Jatinderpal Singh BansalJatinder has the distinction of being the first ever Sikh Bharatanatyam dancer in India, who has made it to the Limca Book of World Records. And he has indeed made it to our hearts and will stay there forever.

46 year old Jatinder, residing in Nerul, Mumbai, was head of the Dance and Music department of Delhi Public School in Nerul, teaching Bharatanatyam and Indian folk dances. At the age of 26, he gave up a cushy job with Pidilite, to pursue his passion for Bharatanatyam and Indian folk dances.

A student Guru Rajee since 1990, he learnt from her not only Bharatanatyam but also Nattuvangam and Natya Sastra. He assisted her in teaching the students of Nritya Geethanjali and was ever so popular with the students, whom he encouraged with gentle coaxing and kind words of encouragement.

Jatinder had participated in all the dance dramas and group programmes of Nritya Geethanjali and given several solo stage performances in Bharatanatyam. He performed for the NCPA, National Centre for the Performing Arts in 1996, the 6th Bharatam Dance Festival in Chennai, the Ramakrishna Mission in Mumbai and other Sabhas. In June 2008, he was in London, where he performed at the Nehru Centre, for the second time. A devoted Sikh, he made a novel presentation of Shabad, the devotional Punjabi bhajan on stage, keeping its religious sanctity intact. He has given about 250 performances all over India and also in London and California.

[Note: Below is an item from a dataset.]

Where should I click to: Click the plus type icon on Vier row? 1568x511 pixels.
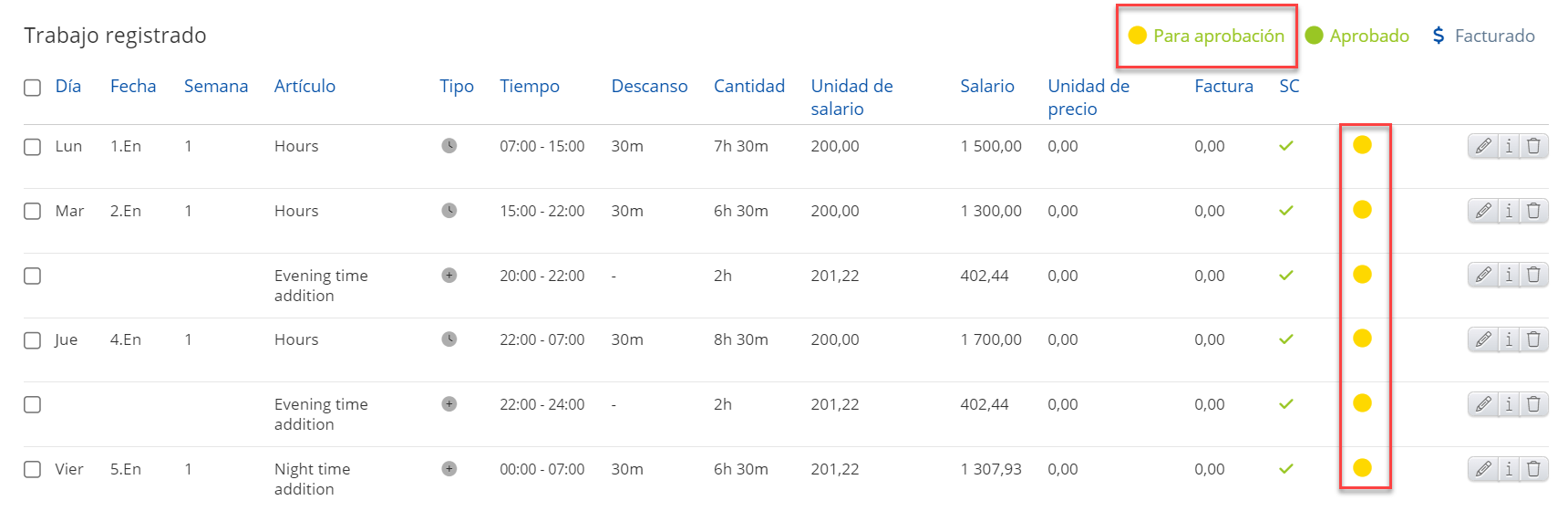(449, 469)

Jatinder was a graded artiste with Mumbai Doordarshan. He won the men’s freestyle solo dance competition on the popular TV programme, Boogie Woogie, on Sony channel. He has been featured in more than a hundred episodes of Aao Seekhen, a children’s programme on Doordarshan, demonstrating the use of waste material in handicrafts and fabric painting.
He was skilled in teaching the visually, hearing and orally impaired, mentally challenged, spastics, as well as paraplegic children, not only dance, but also handicrafts and fabric painting, as a means towards gainful self-employment. He used Bharatanatyam as a Dance Therapy, for mentally challenged children.

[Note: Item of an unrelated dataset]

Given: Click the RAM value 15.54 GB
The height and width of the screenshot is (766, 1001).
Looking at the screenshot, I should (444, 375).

Jatinder was a natural artist – very good at making interesting things, especially for children. He had held exhibitions of his work and conducted workshops and demonstrations, held inter-school competitions in fabric painting and handicrafts, in various cities all over India.

The Rotary Club of Bombay Midcity confered the Vocational Excellence Award - 2004, on Jatinder, for his excellent contribution to the field of Indian Dance. His most notable achievement is the Best Dancer Award he received at the 6th Bharatam Festival in 1999, at Thyaga Brahma Gana Sabha, Chennai. His most memorable moment, he would always say, was when he performed at Vani Mahal, Chennai, in 1995.

Jatinder’s swan song was at Jodhpur, where he had gone for a dance programme, presenting ten students from Delhi Public School, on Saturday, 19th July. Following his students’ performance, he presented a solo item. Later backstage, he suffered acute pain, followed by a massive heart attack that he did not survive. Jatinder has passed away, doing what he loved to do the most… and leaving a terrible void in our midst.